■ **Records for processing**

[Start of Attachment]

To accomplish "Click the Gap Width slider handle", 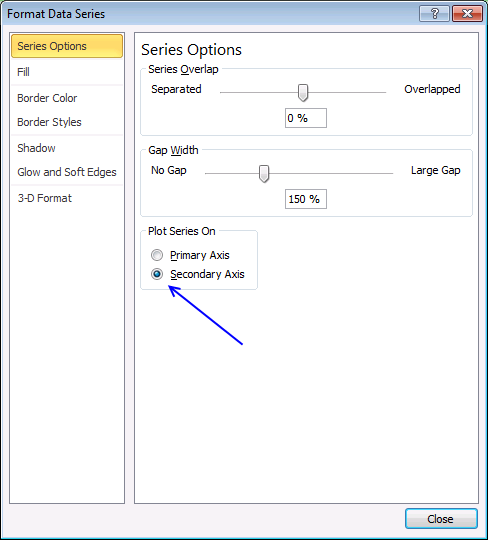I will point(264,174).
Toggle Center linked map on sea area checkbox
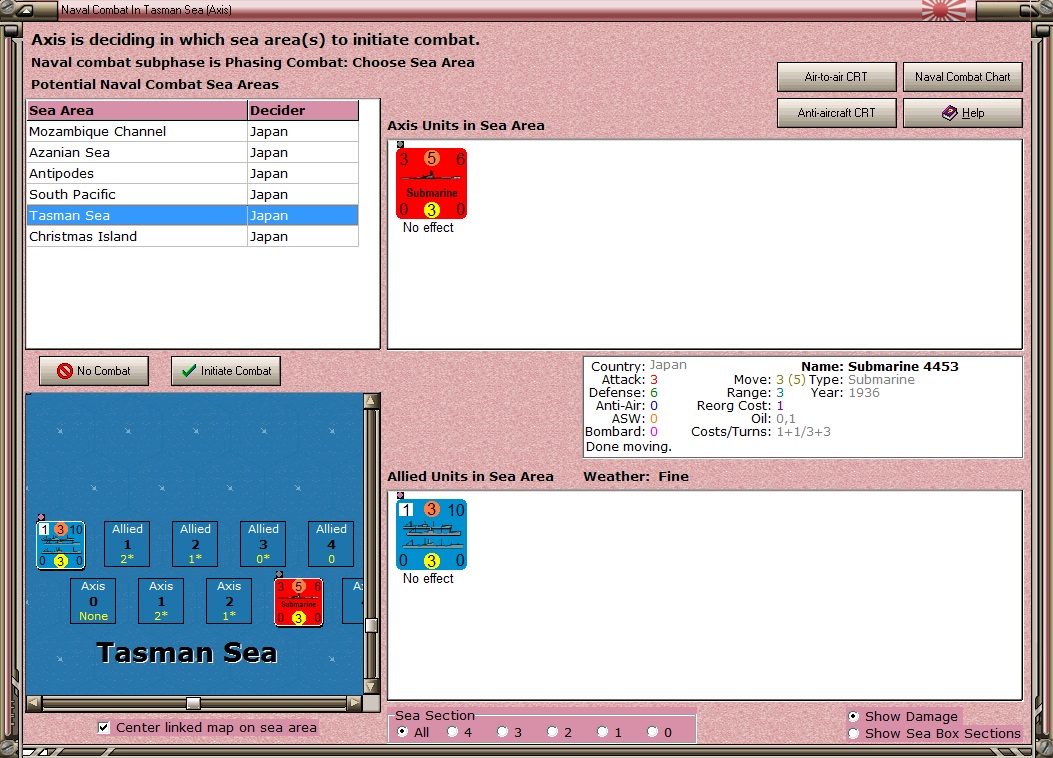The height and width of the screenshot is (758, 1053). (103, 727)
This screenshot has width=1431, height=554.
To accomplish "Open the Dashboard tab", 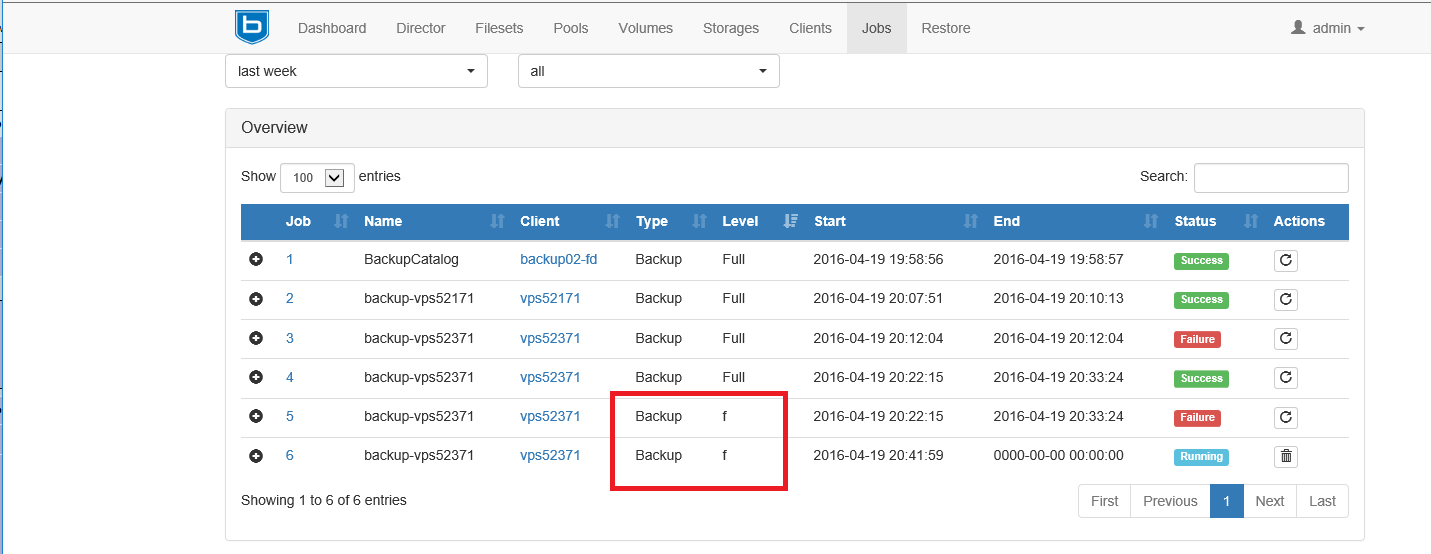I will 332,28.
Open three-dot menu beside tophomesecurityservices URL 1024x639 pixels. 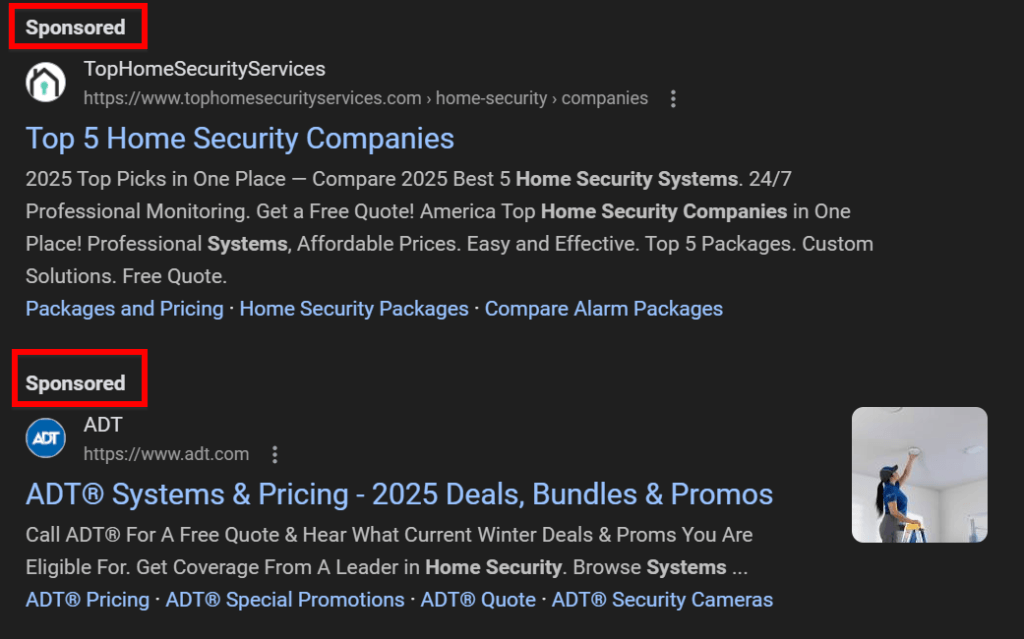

[End of Attachment]
[Start of Attachment]

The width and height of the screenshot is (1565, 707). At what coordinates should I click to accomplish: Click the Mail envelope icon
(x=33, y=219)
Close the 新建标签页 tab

[End of Attachment]

■ **Requirement**
Would you retype exactly the lines above, from the line with "The width and" to the line with "Close the 新建标签页 tab", with both end lines kept and nothing more?

■ **Exercise result**
The width and height of the screenshot is (1565, 707). At what coordinates should I click to accomplish: Click the Mail envelope icon
(x=33, y=219)
Close the 新建标签页 tab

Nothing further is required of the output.